I ran the attack using the following command: python examples/backdoor_attack.py --color --verbose 1 --pretrained --validate_interval 1 --epochs 10 --lr 0.01 --mark_random_init --attack badnet --save After running the attack, I expected to be able to access the dataset containing the trigger, but I'm facing some difficulties in doing so. Here are the issues I encountered:

• I tried to inspect the CIFAR-10 dataset, assuming that the trigger would be added to the data.
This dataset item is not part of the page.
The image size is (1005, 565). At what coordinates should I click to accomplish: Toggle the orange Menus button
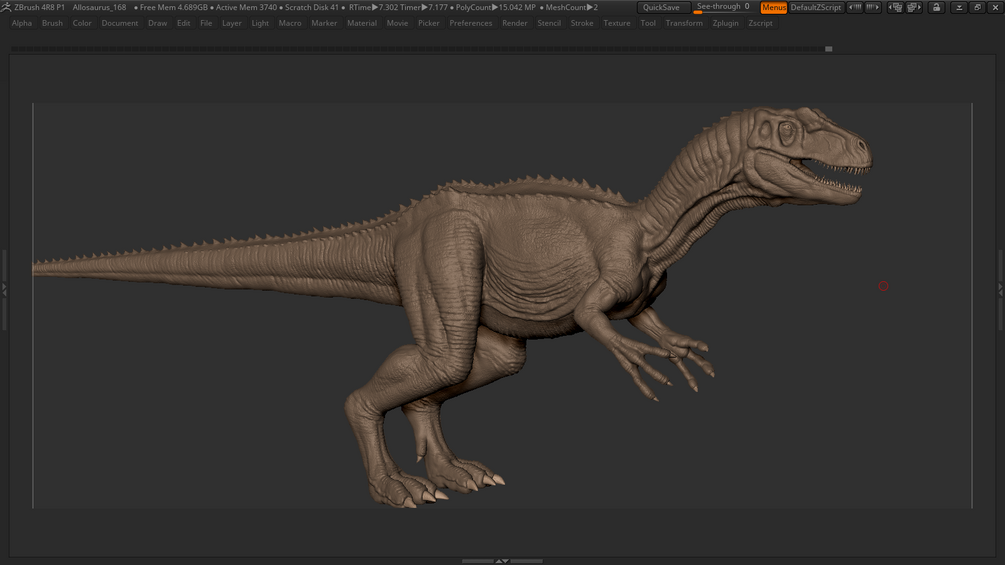point(774,7)
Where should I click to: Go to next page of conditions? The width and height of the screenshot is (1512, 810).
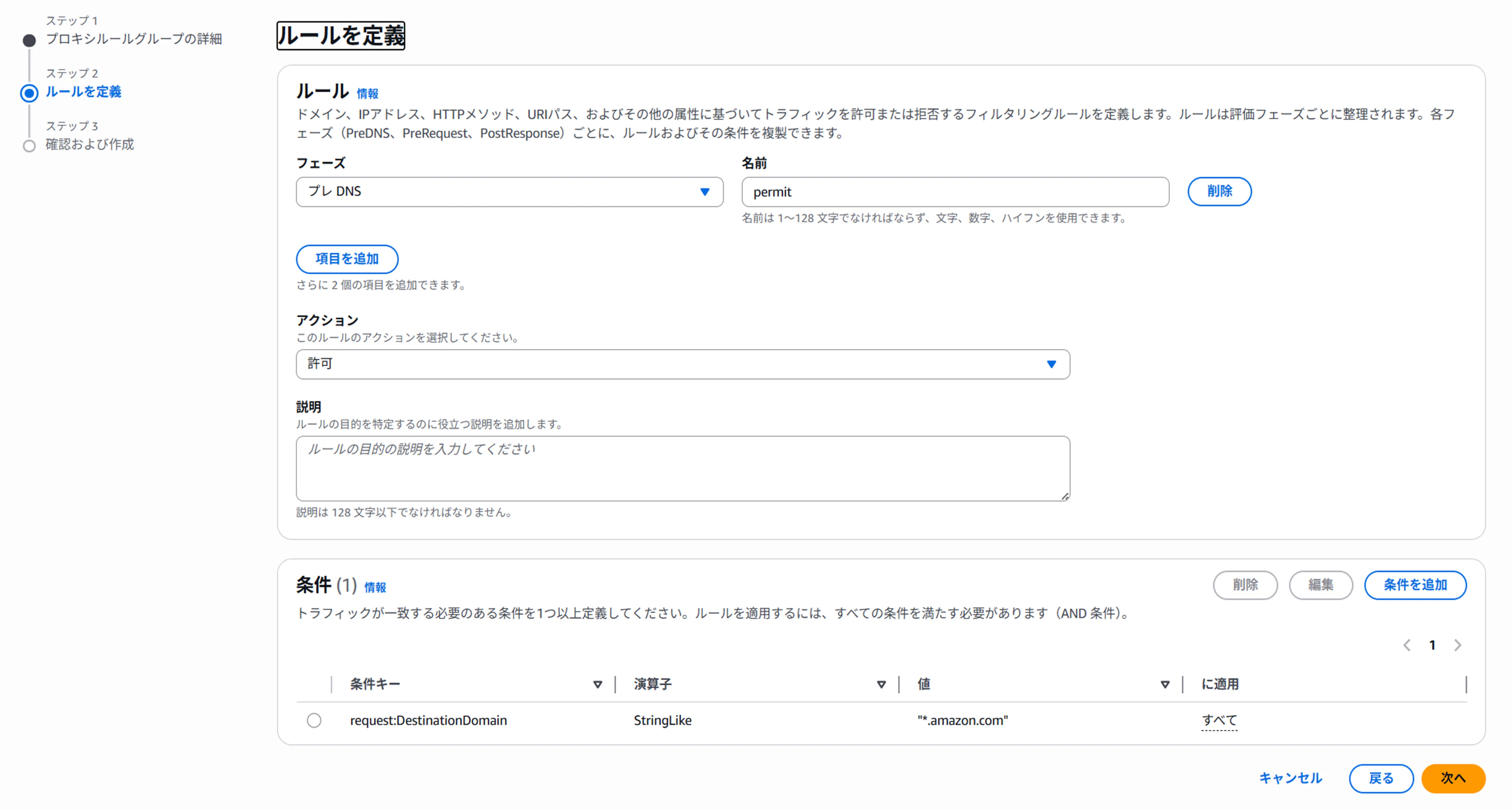tap(1458, 645)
However, it appears that the dataset remains unchanged. (I printed a few images with true label 0)
• I attempted to look at the trigger image by adding the following code to the method add_mark in abstract.py (https://github.com/ain-soph/trojanzoo/blob/main/trojanvision/attacks/abstract.py) : backdoored_img = self.mark.add_mark(x, **kwargs) plt.imsave("trigger_img.jpg", backdoored_img.cpu().numpy()) But this seems to contain only the trigger but not the entire image with the trigger.
• I also tried running the attack in "dataset" train mode, as follows: python examples/backdoor_attack.py --color --verbose 1 --pretrained --validate_interval 1 --epochs 10 --lr 0.01 --mark_random_init --attack badnet --train_mode dataset --save But I'm facing the same issues.

[ain-soph]

• train_mode == 'batch' won't modify dataset, it's attaching the trigger on demand during get_data by calling add_mark method
  Related codes: https://github.com/ain-soph/trojanzoo/blob/d5085fd01d6923108861601aaf483f1c29050843/trojanvision/attacks/abstract.py#L114-L132

• When train_mode == 'batch', calling add_mark(_input) (where _input is the clean batch image) shall return the entire image with the trigger.

  If you want to access the trigger image only, you need to view attack.mark.mark, which is a [4, H, W] tensor and the last channel is the transparency following RGBA color channel standard. Related docs: https://ain-soph.github.io/trojanzoo/trojanvision/marks.html#trojanvision.marks.Watermark

  You also mentioned calling add_mark will only return image contain the trigger. I'm confused why it is the case. Please show a brief snippet and its running results. A possible reason might be your trigger size is 32*32, which is the same as image size and it overwrites all pixels.

• When train_mode == 'dataset', there will be a new property called poison_set. Related codes:
  https://github.com/ain-soph/trojanzoo/blob/d5085fd01d6923108861601aaf483f1c29050843/trojanvision/attacks/abstract.py#L106 Related docs: https://ain-soph.github.io/trojanzoo/trojanvision/attacks/index.html#trojanvision.attacks.BackdoorAttack

[ain-soph]

Btw, just a trick, using torchvision.utils.save_image(backdoored_img, "trigger_img.jpg") is easier than plt.imsave("trigger_img.jpg", backdoored_img.cpu().numpy())

https://pytorch.org/vision/stable/generated/torchvision.utils.save_image.html?highlight=save_#torchvision.utils.save_image

[pheobyy]

Thank you for your quick response! :)

I tried it again with train_mode == 'dataset' and it worked

For train_mode == 'batch' : I tried using torchvision.utils.save_image(backdoored_img, "trigger_img.jpg") instead of plt.imsave and everything worked fine! The "trigger_img" contained the images with the trigger attached. So the issue seems to be only related to plt.imsave. This is how "trigger_img" looks like if I use plt.imsave :

[ain-soph]

This doesn't seem to be a trigger either. I think plt.imsave requires HWC rather than CHW order (not sure, never use it). So you might only output 3-pixel width somehow.

[ain-soph]

I guess your problem has been solved in previous discussion. I'll close this issue. Feel free to re-open if there is still any problem related to this issue.